JOBS.
(A) According to the hybrid simulation paper, which fixed architectures has HySim been successfully applied to so far?
(B) Reproduce everything in the hybrid simulation paper from "978-3-9810801-8-6/DATE12/©2012 EDAA" down to "boosting his productivity.".

TEXT PROVIDED.
+ + + + +
# Hybrid Simulation for Extensible Processor Cores

Jovana Jovic\*, Sergey Yakoushkin\*, Luis Murillo\*, Juan Eusse\*, Rainer Leupers\* and Gerd Ascheid\*

Institute for Communication Technologies and Embedded Systems

RWTH Aachen University, Aachen, Germany

Email: jovic, yakoushkin, murillo, eusse, leupers@ice.rwth-aachen.de

*Abstract*—Due to their good flexibility-performance trade-off, Application Specific Instruction-set Processors (*ASIPs*) have been identified as a valuable component in modern embedded systems, especially the extensible ones, achieving good cost-efficiency trade-offs. Since the generation of the described hardware is usually automated to a high extent, in order to deliver an ASIP-based design in due time, developers are limited by the performance of the underlying simulation techniques for software development. On the other hand, the Hybrid Processor simulation technology (HySim), which enables dynamic run-time switching between native and instruction-accurate simulation, has reported high speed-up values for some fixed architectures. This paper presents enhanced HySim technology for extensible cores, based on a layered simulation infrastructure. This technology has shown a speed-up on a per-function basis of two orders of magnitude for a realistic MIMO OFDM benchmark on a multi-core platform with customized Xtensa cores by Tensilica.

## I. INTRODUCTION

Over the last decade, the high demand for multimedia and telecommunication products has caused a surge in interest for embedded systems. To keep up with the pace, vendors are seeking ever-increasing performance of such devices, that are to be released within shrinking time windows. This puts high expectations on productivity of designers. Application Specific Instruction-set Processors (ASIPs) have offered a good solution to these conflicting goals, providing both efficiency of dedicated solutions and flexibility of programmable devices. The usual practice assumes usage of simulation models of processors - Instruction Set Simulators (ISS) for complex software development, whose speed consequently determines the overall design time. There have been several proposals on how to overcome this speed issue. One of the notable techniques is HySim - Hybrid Processor Simulation [1], a dual mode simulation that allows switching between ISS and native execution at run time, thus providing to the SW developer a trade-off between timing accuracy and speed.

So far, HySim has been successfully applied to fixed architectures (RISC and VLIW) [2]. In order to extend its range of support to modern multimedia and wireless designs, we have looked into ways to enable the HySim technique to cover a conceptually different set of architectures, the customizable ASIPs, consisting of a pre-verified base core that can be enhanced in a number of ways to make the final design most efficient, according to its application domain. Hence, the HySim technology needs to account for late changes in the processor architecture. Several things need to be addressed: configurability - register file sizing, memory order or presence of a floating point unit; extensibility - special registers, instructions or functional units; synchronization - any changes on the global system view or processor state need to be visible in both simulators. As the trend in embedded system design is drifting towards multi-core solutions, the need for an upgrade

978-3-9810801-8-6/DATE12/©2012 EDAA

in the available simulation techniques is becoming even more evident. Our proposal is the support for hybrid simulation of extensible cores, which gives the designer the freedom of selecting parts of simulation to be accelerated when exploring possible implementations for the system and consequently helps boosting his productivity.
+ + + + +
MATERIAL SHOWN.
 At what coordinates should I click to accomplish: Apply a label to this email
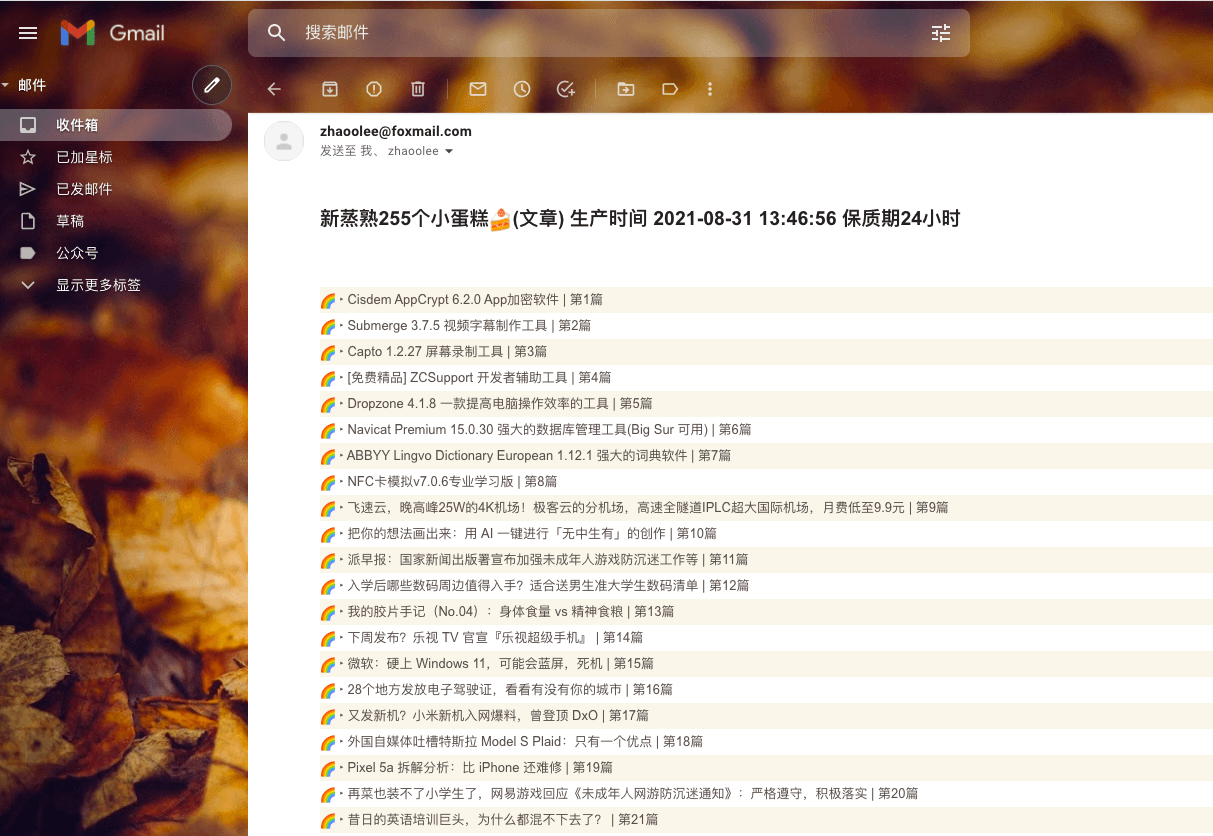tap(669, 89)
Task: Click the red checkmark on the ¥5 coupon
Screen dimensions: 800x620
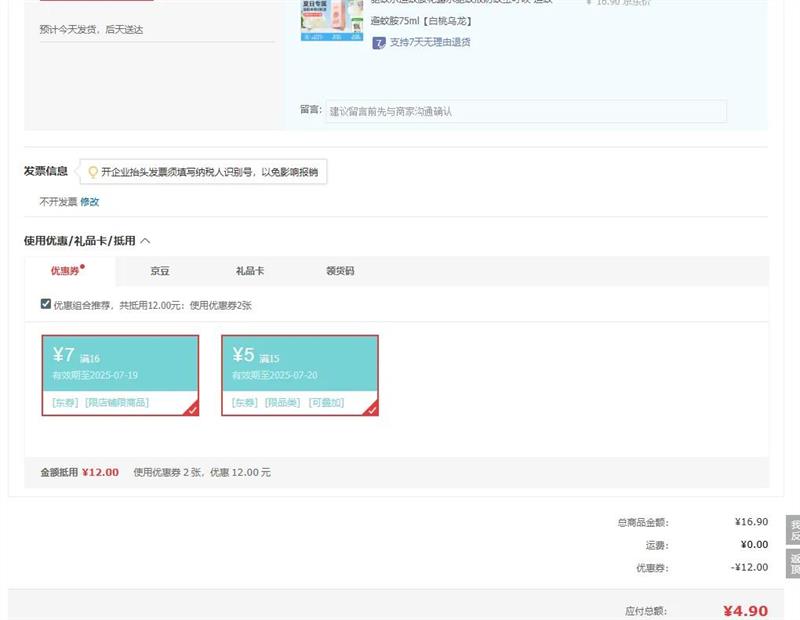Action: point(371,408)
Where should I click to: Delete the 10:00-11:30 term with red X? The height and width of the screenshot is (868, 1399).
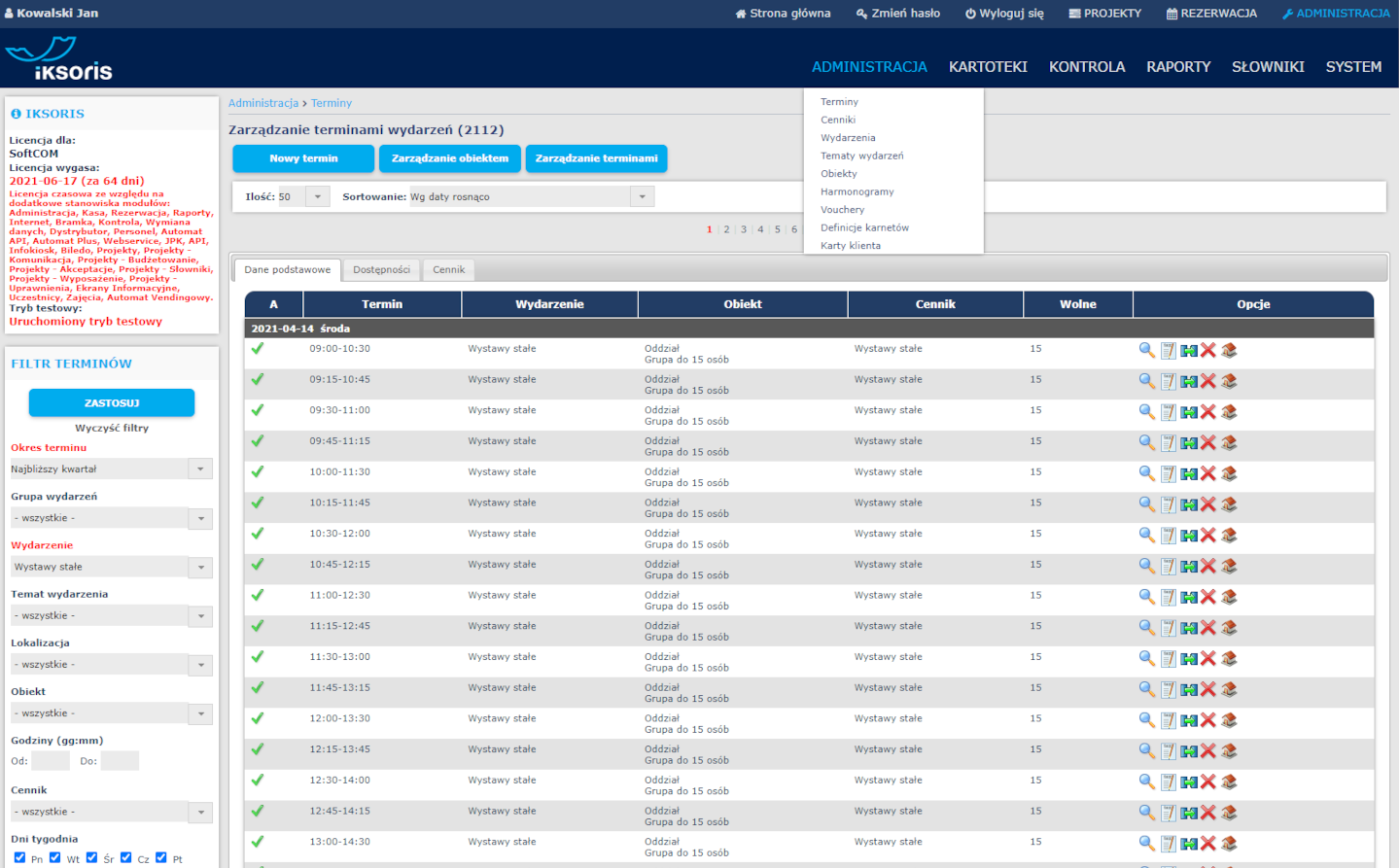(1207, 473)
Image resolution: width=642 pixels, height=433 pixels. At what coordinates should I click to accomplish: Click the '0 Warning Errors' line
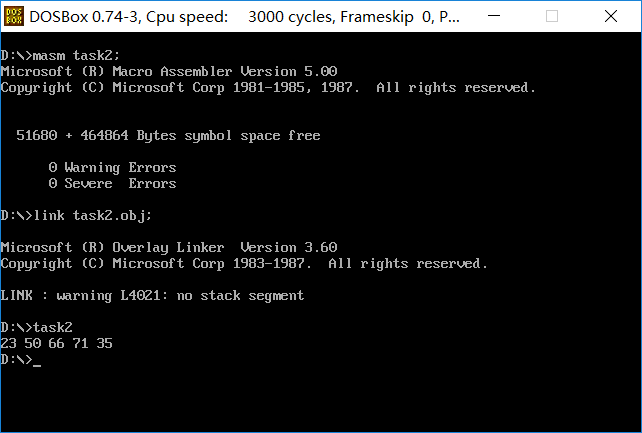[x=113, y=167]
+ + + + +
SOLUTION LIST.
(A) RISC and VLIW.

(B)
978-3-9810801-8-6/DATE12/©2012 EDAA

in the available simulation techniques is becoming even more evident. Our proposal is the support for hybrid simulation of extensible cores, which gives the designer the freedom of selecting parts of simulation to be accelerated when exploring possible implementations for the system and consequently helps boosting his productivity.